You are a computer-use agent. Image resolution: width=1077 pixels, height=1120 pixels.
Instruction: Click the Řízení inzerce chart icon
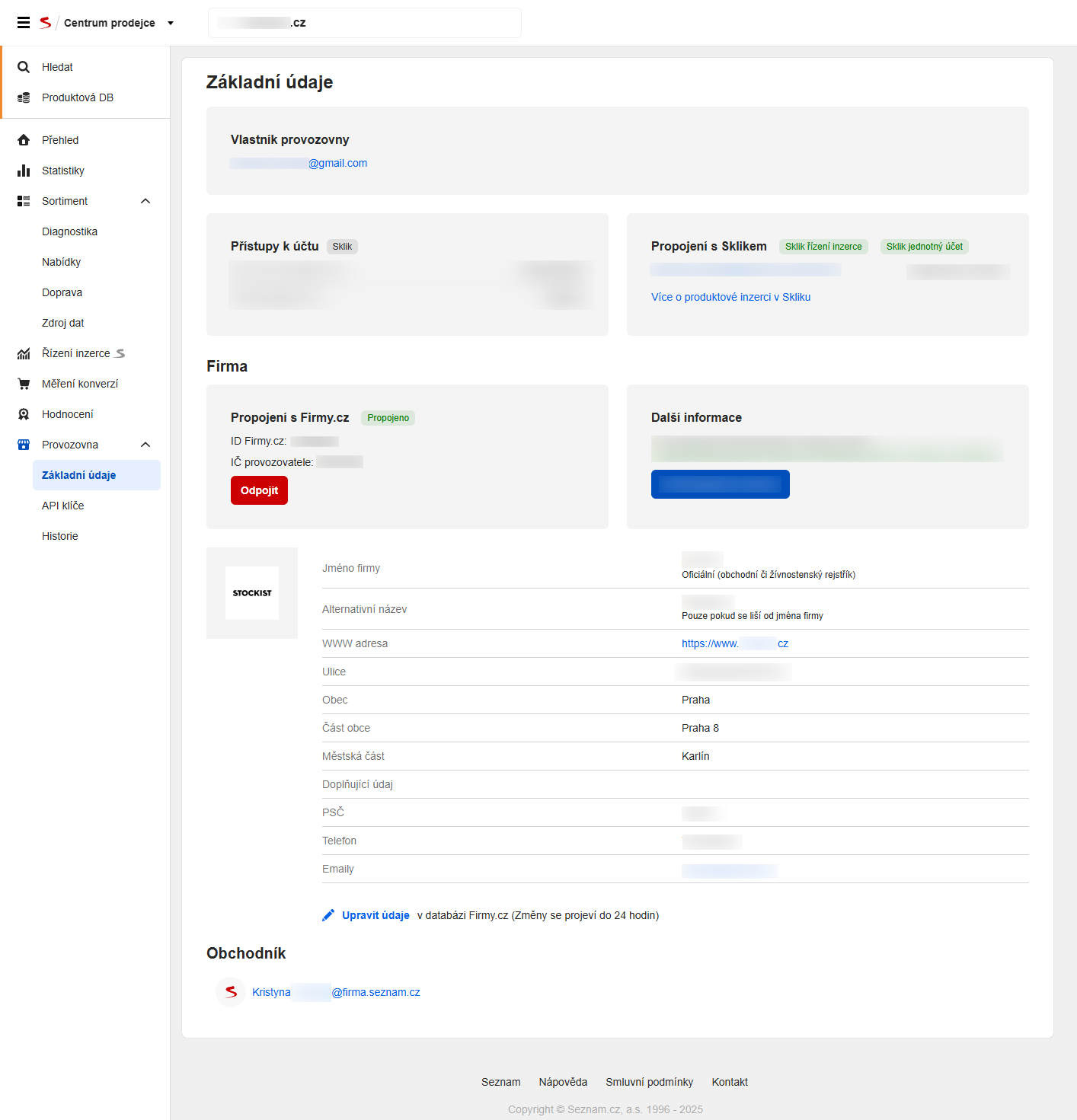pyautogui.click(x=24, y=353)
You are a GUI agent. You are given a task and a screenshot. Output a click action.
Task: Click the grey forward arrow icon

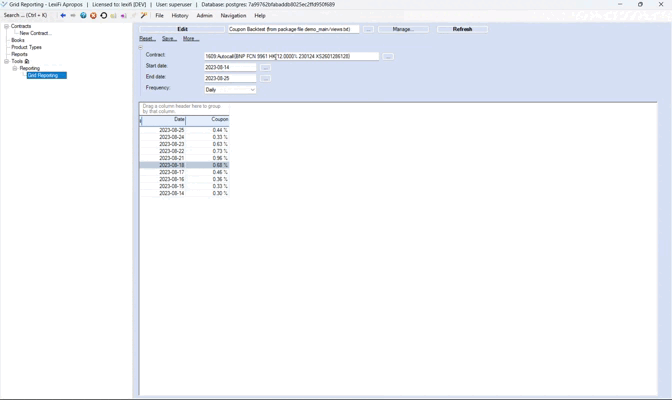tap(73, 15)
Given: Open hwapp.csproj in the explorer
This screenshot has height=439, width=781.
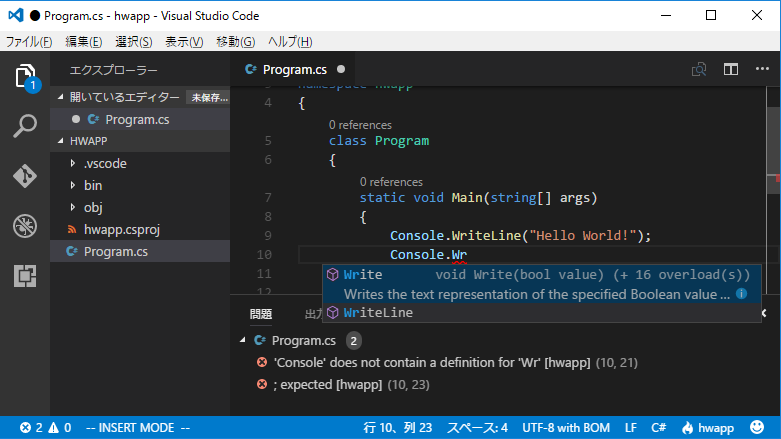Looking at the screenshot, I should [121, 229].
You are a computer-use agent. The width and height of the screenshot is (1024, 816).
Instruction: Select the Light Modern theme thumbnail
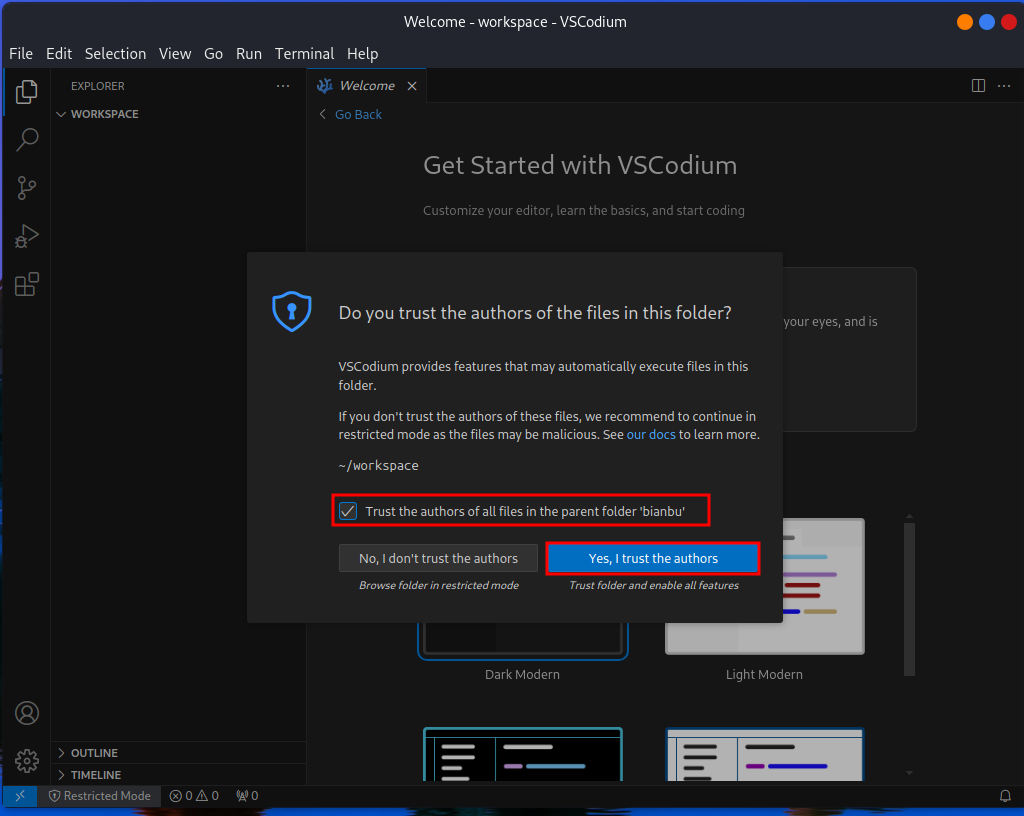pyautogui.click(x=765, y=586)
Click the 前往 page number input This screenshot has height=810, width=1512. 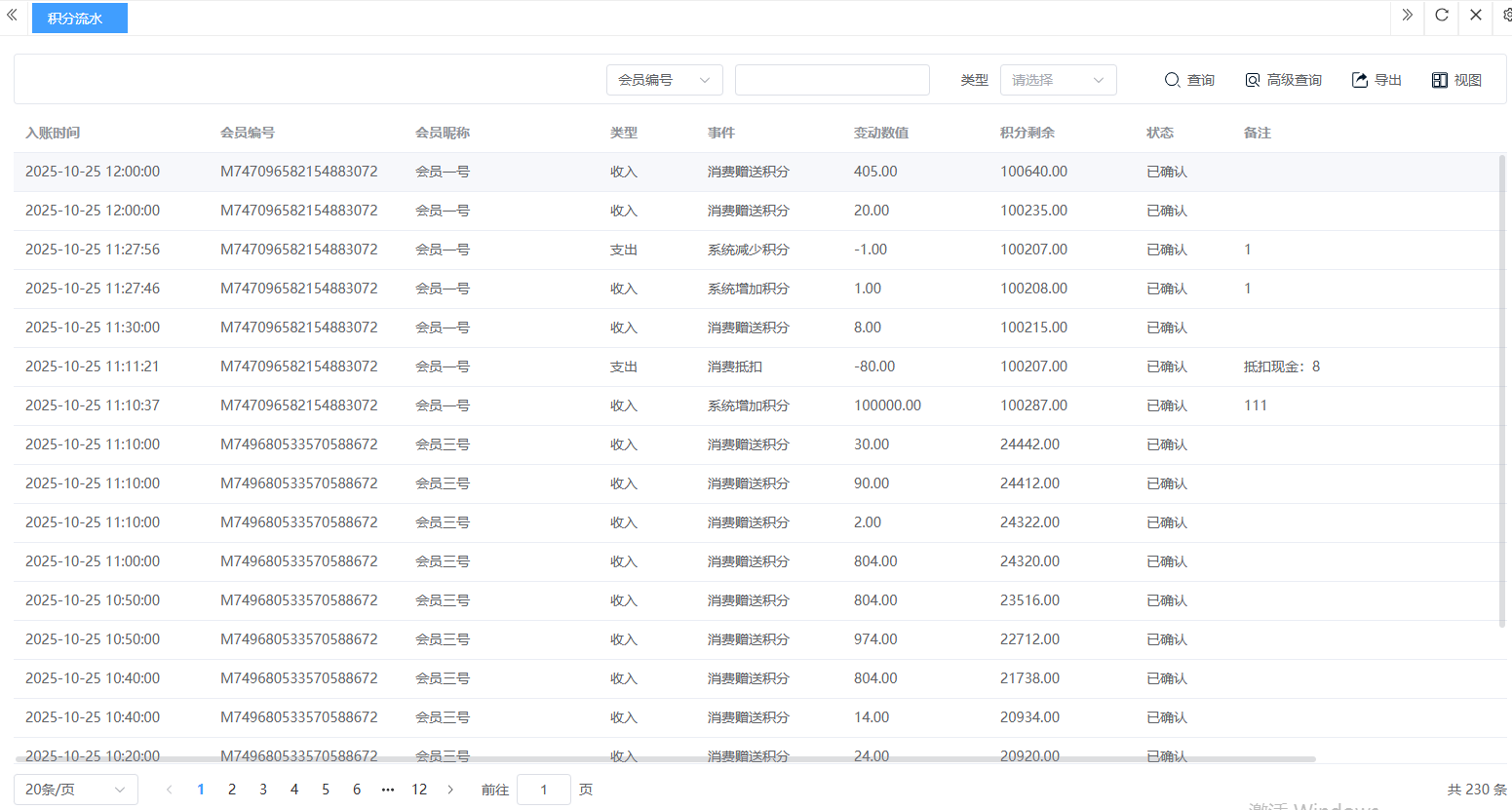[x=543, y=790]
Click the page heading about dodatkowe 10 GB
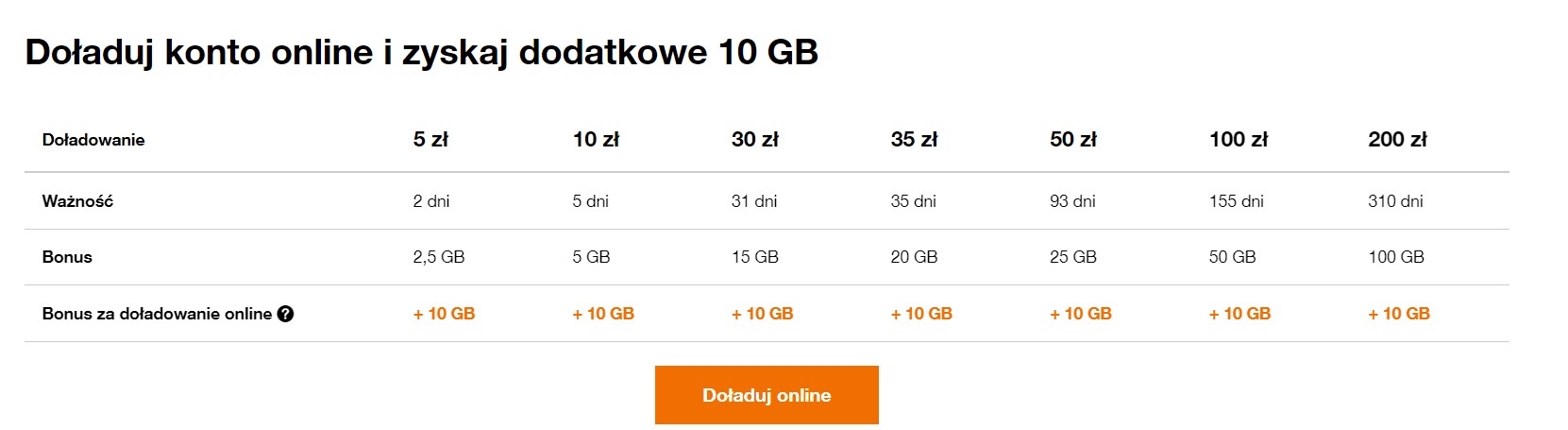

════

## Your assignment:
Answer with one number, namely the count of lines in the entries that include the word "agent".

## Exercise answer:
3